Records:
— START —
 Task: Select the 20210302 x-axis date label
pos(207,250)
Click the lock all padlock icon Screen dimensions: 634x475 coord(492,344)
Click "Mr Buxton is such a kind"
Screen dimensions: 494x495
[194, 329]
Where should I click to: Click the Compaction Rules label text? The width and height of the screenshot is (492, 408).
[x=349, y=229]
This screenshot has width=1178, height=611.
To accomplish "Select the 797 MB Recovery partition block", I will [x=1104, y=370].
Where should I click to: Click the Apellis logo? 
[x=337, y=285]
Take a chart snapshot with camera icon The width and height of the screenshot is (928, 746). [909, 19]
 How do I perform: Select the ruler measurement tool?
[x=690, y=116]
— END —
Required work:
Rewrite the stretch from the line containing "This screenshot has width=1178, height=611." through the line containing "[x=337, y=285]", changing "logo" to "emblem" and leaving everything else as it is. Give only those lines.

Result of this task:
This screenshot has width=1178, height=611.
To accomplish "Select the 797 MB Recovery partition block", I will [x=1104, y=370].
Where should I click to: Click the Apellis emblem? 
[x=337, y=285]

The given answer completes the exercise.